■ **The task**: Transcribe the listing below only from the line with "kakku (48, 1213)" up to and including the line with "[tab] (63, 116)".

__________

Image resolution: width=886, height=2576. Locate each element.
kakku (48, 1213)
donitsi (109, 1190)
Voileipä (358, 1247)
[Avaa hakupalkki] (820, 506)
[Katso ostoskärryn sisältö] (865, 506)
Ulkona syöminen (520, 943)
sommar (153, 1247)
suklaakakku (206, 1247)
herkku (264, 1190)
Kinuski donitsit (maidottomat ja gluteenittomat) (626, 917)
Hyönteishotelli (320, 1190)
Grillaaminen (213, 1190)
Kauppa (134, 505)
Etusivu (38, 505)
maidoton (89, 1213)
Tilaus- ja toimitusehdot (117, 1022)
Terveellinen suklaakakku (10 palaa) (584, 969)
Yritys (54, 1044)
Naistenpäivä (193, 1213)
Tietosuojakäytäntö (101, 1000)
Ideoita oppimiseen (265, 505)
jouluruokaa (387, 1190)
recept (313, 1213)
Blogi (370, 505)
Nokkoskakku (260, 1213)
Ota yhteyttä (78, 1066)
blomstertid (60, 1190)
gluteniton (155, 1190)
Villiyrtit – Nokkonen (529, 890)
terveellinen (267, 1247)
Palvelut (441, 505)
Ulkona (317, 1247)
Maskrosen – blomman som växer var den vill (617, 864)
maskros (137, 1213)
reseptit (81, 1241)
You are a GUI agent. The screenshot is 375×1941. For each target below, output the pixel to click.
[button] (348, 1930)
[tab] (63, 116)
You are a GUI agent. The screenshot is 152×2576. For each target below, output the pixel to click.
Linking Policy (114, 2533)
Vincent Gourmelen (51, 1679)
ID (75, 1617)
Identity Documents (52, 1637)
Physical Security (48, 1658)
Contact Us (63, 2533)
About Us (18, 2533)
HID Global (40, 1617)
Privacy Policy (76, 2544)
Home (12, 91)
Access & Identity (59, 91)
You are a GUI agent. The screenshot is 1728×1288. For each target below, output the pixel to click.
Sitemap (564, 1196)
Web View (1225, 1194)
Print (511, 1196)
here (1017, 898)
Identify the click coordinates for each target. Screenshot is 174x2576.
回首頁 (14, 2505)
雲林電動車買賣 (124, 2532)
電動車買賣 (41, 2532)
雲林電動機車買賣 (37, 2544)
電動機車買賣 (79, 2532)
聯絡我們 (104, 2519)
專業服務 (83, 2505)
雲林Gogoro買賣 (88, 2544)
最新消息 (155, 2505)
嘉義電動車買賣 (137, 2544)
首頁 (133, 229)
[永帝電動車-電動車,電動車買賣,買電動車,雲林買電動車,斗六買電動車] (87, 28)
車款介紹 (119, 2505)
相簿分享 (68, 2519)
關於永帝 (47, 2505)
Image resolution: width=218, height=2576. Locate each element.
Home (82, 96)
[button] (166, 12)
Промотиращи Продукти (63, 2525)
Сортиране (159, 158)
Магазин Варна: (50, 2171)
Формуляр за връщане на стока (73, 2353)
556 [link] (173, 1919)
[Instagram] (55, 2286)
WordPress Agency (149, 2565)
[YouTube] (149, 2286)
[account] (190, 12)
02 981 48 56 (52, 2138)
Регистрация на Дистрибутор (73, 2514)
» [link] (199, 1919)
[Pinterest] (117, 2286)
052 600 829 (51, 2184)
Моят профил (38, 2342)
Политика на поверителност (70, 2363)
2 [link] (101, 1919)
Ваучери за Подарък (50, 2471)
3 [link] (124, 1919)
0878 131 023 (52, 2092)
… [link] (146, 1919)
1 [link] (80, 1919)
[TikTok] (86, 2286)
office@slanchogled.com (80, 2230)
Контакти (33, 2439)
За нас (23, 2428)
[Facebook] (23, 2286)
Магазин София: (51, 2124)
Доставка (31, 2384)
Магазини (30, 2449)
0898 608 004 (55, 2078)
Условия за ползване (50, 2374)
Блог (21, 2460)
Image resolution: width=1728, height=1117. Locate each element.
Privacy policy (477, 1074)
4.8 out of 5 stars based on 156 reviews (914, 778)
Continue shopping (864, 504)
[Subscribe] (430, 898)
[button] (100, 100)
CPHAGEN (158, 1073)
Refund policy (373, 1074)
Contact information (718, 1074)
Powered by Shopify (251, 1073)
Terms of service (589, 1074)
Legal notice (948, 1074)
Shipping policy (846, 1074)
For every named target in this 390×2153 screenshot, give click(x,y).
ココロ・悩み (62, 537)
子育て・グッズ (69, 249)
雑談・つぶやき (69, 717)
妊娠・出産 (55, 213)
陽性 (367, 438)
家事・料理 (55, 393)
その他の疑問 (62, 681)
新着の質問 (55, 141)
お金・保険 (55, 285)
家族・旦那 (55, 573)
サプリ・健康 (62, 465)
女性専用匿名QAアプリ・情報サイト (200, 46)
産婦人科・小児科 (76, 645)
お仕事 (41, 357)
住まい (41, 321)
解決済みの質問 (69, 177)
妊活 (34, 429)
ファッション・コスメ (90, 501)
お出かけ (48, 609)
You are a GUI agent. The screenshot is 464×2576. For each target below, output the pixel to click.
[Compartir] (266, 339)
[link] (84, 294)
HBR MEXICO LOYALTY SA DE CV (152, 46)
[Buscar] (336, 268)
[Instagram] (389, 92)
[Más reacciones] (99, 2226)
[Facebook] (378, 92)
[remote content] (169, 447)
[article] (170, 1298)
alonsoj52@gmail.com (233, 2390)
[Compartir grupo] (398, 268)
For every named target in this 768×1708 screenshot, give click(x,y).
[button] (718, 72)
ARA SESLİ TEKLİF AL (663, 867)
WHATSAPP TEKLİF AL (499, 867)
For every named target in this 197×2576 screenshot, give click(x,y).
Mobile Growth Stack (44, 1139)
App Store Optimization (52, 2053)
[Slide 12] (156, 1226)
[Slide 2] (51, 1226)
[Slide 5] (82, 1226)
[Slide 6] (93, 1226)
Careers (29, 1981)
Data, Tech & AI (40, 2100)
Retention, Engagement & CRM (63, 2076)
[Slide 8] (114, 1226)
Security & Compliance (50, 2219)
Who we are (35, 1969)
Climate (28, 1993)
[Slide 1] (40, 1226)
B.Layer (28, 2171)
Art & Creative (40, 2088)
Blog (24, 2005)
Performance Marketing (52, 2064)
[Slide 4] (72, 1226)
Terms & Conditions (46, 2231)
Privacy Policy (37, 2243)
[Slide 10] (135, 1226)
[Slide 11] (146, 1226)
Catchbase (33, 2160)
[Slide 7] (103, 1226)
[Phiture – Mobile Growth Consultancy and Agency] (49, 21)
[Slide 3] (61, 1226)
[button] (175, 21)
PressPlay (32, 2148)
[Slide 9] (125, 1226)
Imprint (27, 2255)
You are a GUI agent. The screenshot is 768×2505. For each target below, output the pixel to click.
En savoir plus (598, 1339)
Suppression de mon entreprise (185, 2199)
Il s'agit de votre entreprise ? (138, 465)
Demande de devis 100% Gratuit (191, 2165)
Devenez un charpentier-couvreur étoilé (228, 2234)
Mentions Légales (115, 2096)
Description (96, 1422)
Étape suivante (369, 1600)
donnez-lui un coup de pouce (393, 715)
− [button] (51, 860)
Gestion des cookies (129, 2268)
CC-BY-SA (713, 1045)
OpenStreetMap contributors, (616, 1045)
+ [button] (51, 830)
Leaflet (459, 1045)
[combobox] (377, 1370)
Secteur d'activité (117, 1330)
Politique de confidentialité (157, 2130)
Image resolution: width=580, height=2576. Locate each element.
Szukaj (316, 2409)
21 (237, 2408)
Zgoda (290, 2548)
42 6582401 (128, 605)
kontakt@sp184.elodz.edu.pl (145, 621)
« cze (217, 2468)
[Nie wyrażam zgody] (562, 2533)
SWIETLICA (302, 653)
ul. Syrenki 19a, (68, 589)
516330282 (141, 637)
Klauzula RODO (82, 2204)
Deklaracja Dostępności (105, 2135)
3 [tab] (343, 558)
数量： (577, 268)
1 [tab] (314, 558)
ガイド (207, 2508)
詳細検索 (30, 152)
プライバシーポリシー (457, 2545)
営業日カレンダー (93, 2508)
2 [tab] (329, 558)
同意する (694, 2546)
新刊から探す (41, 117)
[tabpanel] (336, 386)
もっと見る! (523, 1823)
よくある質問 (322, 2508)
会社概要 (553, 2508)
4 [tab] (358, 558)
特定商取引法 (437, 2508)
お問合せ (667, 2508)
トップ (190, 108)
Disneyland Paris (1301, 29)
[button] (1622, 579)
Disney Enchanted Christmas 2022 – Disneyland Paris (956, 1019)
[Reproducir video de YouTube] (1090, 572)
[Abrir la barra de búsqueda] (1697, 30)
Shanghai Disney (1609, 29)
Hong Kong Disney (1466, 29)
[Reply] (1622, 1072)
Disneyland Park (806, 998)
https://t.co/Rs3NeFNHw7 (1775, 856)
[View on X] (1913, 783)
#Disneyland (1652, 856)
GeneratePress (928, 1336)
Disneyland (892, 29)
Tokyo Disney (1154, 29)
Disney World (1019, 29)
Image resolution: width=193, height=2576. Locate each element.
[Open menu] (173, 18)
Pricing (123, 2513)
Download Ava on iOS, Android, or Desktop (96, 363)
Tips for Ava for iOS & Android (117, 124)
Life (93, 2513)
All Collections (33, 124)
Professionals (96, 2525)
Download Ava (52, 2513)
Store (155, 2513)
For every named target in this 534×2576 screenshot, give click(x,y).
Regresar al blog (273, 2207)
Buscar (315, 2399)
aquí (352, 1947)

__________

■ **Answer section**:
kakku (48, 1213)
donitsi (109, 1190)
Voileipä (358, 1247)
[Avaa hakupalkki] (820, 506)
[Katso ostoskärryn sisältö] (865, 506)
Ulkona syöminen (520, 943)
sommar (153, 1247)
suklaakakku (206, 1247)
herkku (264, 1190)
Kinuski donitsit (maidottomat ja gluteenittomat) (626, 917)
Hyönteishotelli (320, 1190)
Grillaaminen (213, 1190)
Kauppa (134, 505)
Etusivu (38, 505)
maidoton (89, 1213)
Tilaus- ja toimitusehdot (117, 1022)
Terveellinen suklaakakku (10 palaa) (584, 969)
Yritys (54, 1044)
Naistenpäivä (193, 1213)
Tietosuojakäytäntö (101, 1000)
Ideoita oppimiseen (265, 505)
jouluruokaa (387, 1190)
recept (313, 1213)
Blogi (370, 505)
Nokkoskakku (260, 1213)
Ota yhteyttä (78, 1066)
blomstertid (60, 1190)
gluteniton (155, 1190)
Villiyrtit – Nokkonen (529, 890)
terveellinen (267, 1247)
Palvelut (441, 505)
Ulkona (317, 1247)
Maskrosen – blomman som växer var den vill (617, 864)
maskros (137, 1213)
reseptit (81, 1241)
You are a GUI agent. The screenshot is 375×1941. For each target below, output the pixel to click.
[button] (348, 1930)
[tab] (63, 116)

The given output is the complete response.